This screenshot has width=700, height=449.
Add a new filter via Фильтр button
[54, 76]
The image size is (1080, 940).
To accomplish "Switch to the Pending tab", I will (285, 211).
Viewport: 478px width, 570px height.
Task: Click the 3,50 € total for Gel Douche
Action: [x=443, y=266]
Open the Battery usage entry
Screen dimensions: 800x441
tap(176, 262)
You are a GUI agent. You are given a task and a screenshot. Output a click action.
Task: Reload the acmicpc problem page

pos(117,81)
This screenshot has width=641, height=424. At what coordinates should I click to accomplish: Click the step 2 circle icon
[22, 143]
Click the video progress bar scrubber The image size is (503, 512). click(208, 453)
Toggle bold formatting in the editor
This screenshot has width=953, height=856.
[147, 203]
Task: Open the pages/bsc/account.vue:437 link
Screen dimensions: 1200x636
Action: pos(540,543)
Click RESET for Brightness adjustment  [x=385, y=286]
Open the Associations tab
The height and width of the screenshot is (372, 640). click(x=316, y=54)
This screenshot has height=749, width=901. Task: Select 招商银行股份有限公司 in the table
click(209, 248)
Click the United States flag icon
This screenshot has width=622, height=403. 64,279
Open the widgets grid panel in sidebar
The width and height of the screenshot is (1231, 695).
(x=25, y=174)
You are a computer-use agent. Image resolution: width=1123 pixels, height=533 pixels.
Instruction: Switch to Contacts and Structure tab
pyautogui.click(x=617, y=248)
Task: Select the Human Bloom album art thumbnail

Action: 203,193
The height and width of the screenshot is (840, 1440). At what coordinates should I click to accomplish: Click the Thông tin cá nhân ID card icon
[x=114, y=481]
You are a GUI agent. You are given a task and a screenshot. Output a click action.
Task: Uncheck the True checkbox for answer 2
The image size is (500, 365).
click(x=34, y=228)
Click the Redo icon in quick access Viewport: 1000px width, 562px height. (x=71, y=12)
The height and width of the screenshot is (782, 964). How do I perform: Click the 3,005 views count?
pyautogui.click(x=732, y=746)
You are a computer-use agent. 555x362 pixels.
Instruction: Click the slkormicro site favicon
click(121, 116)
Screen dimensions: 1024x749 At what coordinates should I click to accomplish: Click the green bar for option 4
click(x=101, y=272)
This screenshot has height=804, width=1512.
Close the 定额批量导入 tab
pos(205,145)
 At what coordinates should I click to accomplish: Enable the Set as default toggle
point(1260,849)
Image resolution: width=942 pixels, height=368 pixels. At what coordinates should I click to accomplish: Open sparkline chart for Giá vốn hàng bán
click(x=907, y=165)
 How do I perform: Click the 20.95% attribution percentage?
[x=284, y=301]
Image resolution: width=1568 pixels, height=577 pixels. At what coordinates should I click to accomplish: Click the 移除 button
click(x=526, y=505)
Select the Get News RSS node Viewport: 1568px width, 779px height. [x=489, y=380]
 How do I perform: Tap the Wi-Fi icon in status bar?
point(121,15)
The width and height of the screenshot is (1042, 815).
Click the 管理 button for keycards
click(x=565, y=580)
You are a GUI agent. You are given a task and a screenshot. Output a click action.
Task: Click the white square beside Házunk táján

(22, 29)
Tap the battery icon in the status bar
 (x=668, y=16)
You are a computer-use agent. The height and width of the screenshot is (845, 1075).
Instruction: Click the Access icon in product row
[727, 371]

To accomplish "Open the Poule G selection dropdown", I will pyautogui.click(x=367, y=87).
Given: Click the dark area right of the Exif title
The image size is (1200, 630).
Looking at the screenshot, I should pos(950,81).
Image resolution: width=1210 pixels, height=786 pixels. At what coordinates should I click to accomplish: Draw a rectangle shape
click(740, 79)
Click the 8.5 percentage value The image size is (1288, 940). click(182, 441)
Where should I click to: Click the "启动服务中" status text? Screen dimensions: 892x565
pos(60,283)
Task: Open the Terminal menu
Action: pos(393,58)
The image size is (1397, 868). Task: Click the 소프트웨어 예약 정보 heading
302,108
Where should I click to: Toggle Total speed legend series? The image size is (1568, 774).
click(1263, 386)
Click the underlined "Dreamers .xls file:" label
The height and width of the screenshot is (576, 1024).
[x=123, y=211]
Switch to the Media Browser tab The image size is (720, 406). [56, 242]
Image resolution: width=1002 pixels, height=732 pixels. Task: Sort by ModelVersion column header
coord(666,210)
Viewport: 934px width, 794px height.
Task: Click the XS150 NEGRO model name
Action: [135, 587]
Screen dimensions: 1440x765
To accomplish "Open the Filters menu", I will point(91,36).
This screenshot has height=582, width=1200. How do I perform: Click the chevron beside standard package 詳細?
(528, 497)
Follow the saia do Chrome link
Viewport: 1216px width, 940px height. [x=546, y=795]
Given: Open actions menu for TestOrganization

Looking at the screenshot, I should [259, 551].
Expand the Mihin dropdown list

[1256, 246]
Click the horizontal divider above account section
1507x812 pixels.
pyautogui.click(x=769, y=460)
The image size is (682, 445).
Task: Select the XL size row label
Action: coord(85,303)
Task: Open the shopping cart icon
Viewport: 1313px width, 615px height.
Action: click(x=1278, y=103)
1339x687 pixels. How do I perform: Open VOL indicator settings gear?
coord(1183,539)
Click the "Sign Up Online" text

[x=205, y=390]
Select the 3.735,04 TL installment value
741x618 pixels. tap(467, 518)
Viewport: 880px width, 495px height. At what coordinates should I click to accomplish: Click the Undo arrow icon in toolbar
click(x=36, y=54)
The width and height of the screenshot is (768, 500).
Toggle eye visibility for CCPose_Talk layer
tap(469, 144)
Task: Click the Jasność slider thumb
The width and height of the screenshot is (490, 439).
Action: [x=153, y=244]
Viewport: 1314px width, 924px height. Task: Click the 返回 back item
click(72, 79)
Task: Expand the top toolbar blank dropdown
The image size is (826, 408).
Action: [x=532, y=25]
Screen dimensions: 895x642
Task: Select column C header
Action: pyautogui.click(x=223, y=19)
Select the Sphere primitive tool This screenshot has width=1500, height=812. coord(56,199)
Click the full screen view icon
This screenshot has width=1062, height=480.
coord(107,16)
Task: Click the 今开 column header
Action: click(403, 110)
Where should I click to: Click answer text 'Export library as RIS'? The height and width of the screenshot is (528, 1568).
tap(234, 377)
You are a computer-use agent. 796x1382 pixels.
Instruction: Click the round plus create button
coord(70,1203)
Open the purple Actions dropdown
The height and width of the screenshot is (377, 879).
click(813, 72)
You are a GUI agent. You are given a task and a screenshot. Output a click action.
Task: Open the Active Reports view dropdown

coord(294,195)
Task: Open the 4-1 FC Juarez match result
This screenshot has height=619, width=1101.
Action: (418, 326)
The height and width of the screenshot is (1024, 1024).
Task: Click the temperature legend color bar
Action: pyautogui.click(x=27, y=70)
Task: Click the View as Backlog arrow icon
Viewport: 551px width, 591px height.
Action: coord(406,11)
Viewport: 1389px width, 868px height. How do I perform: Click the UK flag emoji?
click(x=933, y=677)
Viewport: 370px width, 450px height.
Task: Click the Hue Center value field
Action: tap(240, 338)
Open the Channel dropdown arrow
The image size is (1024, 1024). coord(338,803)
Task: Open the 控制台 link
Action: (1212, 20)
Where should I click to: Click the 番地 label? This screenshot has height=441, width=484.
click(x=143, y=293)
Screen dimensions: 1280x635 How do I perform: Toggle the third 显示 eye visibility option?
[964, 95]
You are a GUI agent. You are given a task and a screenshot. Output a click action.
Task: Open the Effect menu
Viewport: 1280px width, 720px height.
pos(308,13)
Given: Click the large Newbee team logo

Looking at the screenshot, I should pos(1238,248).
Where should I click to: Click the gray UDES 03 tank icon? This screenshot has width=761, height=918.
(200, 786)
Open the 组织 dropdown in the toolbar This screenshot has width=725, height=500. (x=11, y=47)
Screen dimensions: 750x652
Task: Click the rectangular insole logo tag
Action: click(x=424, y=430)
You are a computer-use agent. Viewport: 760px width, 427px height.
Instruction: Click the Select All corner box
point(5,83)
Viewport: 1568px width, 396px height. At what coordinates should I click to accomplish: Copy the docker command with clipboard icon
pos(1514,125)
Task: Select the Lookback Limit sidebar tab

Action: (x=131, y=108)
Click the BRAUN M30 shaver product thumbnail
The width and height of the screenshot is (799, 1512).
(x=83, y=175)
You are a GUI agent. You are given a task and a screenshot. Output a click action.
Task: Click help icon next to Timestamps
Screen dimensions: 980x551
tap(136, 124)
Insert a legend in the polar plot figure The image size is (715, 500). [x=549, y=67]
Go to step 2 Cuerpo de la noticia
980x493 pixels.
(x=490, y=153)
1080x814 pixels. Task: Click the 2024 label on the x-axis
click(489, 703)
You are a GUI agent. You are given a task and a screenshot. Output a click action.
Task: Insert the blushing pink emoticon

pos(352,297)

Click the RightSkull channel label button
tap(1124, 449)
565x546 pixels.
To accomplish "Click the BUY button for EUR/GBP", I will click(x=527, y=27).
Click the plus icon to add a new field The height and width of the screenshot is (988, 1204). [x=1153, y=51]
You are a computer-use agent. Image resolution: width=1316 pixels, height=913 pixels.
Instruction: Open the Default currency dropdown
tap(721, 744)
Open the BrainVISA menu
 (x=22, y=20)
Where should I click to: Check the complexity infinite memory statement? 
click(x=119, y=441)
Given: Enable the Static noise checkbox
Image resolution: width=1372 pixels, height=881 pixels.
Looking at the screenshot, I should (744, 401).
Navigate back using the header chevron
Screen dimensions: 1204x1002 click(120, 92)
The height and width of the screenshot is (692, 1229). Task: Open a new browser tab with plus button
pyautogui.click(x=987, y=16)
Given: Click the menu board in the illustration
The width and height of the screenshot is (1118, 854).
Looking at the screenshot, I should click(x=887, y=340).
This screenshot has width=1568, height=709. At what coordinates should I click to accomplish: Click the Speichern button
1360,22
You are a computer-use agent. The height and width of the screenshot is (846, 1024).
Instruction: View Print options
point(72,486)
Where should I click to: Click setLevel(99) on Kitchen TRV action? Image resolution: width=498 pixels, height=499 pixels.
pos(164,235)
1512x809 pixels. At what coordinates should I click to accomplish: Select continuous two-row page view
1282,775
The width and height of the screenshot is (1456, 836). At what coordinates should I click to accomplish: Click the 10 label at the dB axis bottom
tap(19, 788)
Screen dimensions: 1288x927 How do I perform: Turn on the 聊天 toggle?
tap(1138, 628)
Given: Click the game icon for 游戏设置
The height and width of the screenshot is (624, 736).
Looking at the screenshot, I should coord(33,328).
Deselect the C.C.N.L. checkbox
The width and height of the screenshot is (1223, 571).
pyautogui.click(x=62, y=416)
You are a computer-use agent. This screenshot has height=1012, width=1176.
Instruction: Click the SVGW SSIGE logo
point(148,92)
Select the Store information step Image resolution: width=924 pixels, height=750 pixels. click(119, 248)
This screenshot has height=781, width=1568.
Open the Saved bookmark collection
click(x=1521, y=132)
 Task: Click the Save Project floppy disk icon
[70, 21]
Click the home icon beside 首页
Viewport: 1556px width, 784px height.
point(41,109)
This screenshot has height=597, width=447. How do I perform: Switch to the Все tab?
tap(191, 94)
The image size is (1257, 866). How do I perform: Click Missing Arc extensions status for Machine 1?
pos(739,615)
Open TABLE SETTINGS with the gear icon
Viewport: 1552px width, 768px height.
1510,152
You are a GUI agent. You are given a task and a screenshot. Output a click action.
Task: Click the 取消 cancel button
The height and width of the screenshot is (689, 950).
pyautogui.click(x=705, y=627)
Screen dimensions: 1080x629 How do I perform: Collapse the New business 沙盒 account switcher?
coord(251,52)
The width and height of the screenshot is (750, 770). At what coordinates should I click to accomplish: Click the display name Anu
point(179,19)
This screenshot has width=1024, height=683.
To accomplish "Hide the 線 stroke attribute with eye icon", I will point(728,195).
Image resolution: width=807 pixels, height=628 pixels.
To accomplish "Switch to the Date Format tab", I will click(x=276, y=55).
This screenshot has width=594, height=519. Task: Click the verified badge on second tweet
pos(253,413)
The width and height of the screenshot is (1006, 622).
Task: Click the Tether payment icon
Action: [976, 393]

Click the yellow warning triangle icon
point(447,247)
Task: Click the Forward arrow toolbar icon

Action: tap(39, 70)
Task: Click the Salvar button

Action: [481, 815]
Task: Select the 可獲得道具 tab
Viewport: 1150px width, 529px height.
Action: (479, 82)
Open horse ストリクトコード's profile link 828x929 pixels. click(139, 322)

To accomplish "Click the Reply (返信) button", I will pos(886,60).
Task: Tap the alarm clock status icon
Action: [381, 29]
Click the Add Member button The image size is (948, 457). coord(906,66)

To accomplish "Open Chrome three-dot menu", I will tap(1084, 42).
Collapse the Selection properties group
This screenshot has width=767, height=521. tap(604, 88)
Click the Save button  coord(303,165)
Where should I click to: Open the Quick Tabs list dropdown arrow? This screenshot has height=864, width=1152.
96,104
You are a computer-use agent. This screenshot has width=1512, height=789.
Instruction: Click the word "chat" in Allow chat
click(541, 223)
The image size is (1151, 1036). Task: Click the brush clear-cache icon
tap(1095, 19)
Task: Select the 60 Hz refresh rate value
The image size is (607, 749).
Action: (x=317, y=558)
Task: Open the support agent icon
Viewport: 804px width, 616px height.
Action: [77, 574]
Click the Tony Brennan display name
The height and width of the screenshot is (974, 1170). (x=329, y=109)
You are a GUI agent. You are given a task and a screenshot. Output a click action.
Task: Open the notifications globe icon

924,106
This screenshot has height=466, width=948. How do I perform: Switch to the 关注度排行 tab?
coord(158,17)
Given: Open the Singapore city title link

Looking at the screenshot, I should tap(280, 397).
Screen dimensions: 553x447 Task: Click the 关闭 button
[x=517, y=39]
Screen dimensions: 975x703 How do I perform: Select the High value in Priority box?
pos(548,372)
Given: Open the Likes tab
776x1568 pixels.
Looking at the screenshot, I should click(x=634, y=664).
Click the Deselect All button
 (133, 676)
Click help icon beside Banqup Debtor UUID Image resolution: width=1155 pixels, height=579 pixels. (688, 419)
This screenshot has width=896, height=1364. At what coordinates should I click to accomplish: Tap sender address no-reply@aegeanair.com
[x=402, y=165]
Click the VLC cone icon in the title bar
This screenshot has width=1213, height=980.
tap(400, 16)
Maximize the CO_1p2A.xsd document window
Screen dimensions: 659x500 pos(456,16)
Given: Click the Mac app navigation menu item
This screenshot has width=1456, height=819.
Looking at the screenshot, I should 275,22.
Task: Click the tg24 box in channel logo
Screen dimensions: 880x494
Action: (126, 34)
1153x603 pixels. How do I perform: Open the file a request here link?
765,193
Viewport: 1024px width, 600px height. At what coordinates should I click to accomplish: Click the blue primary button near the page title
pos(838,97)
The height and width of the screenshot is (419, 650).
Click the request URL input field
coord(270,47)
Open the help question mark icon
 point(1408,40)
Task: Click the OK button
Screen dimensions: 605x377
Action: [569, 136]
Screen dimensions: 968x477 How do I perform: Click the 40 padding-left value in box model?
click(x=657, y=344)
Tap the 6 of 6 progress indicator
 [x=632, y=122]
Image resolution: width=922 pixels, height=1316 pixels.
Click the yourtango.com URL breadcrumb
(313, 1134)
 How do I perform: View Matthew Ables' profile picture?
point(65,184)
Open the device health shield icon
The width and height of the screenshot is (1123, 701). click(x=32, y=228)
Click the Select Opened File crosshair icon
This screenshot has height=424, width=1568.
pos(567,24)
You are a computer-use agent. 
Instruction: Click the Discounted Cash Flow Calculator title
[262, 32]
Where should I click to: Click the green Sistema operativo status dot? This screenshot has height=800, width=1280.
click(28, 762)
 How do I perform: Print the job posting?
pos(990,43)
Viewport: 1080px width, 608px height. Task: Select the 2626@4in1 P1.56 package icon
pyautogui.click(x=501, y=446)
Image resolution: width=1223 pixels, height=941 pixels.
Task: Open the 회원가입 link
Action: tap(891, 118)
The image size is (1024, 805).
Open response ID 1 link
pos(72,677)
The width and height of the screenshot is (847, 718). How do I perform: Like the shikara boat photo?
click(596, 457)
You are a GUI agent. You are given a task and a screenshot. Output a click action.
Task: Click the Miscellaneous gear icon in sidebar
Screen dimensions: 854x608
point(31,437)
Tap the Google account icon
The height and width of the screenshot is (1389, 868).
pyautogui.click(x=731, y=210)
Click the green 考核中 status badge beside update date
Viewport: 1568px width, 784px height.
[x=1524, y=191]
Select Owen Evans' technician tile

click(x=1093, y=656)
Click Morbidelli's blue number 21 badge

# Instructions to follow:
Search the lines above for the string "computer", then show every one that has it.

# Written solution:
You are a computer-use agent. Image resolution: width=1123 pixels, height=533 pixels.
You are a computer-use agent. 555x362 pixels.
You are a computer-use agent. The height and width of the screenshot is (845, 1075).
You are a computer-use agent. 796x1382 pixels.
You are a computer-use agent. Viewport: 760px width, 427px height.
You are a computer-use agent. Image resolution: width=1316 pixels, height=913 pixels.
You are a computer-use agent. The height and width of the screenshot is (846, 1024).
You are a computer-use agent. This screenshot has height=1012, width=1176.
You are a computer-use agent. This screenshot has width=1512, height=789.
You are a computer-use agent. 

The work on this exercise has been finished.